Today, the Departments of Transportation (DOTs) in more and more states are monitoring their highways via streaming video. They are integrating digital video surveillance and monitoring systems into their so-called Intelligent Transportation Systems (ITS), and although to a jammed-up motorist the term "ITS" may seem to be an oxymoron (like "military intelligence"), these ITSs are indeed intelligent enough to be improving the traffic flow on many U.S. highways.
One company that has found success in the ITS market niche is VBrick Systems. A VBrick is a box-like, brick-shaped network video appliance. You connect a VBrick to your network (usually an Ethernet) and then connect a surveillance camera to your VBrick, and it converts the analog video to digital video (usually MPEG-4 or MPEG-2) and multicasts it around your IP network.

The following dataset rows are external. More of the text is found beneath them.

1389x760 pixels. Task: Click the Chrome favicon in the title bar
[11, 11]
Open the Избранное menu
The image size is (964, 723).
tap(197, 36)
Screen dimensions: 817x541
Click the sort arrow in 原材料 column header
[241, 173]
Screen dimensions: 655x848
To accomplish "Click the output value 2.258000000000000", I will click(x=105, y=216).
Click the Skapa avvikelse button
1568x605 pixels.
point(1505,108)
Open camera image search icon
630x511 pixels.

VBricks are currently being used for traffic monitoring by DOTs across the country, including Florida, New York, Utah, and California, and internationally in South Korea and Taiwan.
In Florida VBrick has teamed with Traffic Control Devices, Inc. (TCD), a Florida-based ITS design/build integrator to deploy over 100 VBrick network video appliances to modernize and expand highway traffic monitoring capability of the Florida Department of Transportation (FDOT).
Video of traffic flow is captured by 100 cameras strategically located on concrete poles along Interstate and local roadways. Each video stream is encoded into standard MPEG-2 format by VBricks and multicast in real-time to the Regional Traffic Management Center (RTMC) and the Orlando Operations Center (OOC) over a multi-node switched 1Gb Ethernet network for viewing and analysis by FDOT and city employees. The ability to multicast video transmissions allows any agency user to obtain desktop images of the current traffic conditions, regardless of the user's location on the intranet. And it accomplishes this without appreciable bandwidth overhead.
The system also helps to manage traffic problems and enable citizens to avoid areas of congestion, shorten travel times, and simplify commuting. These images are also transmitted to local TV stations for their daily traffic reports and will soon be available on the Internet for direct public access.
"Delivering high-quality video over an Ethernet network to central monitoring facilities provides real benefits to travelers," says Robert Ledford with Traffic Control Devices. "It is a great example of how newer technologies can save money and improve efficiencies."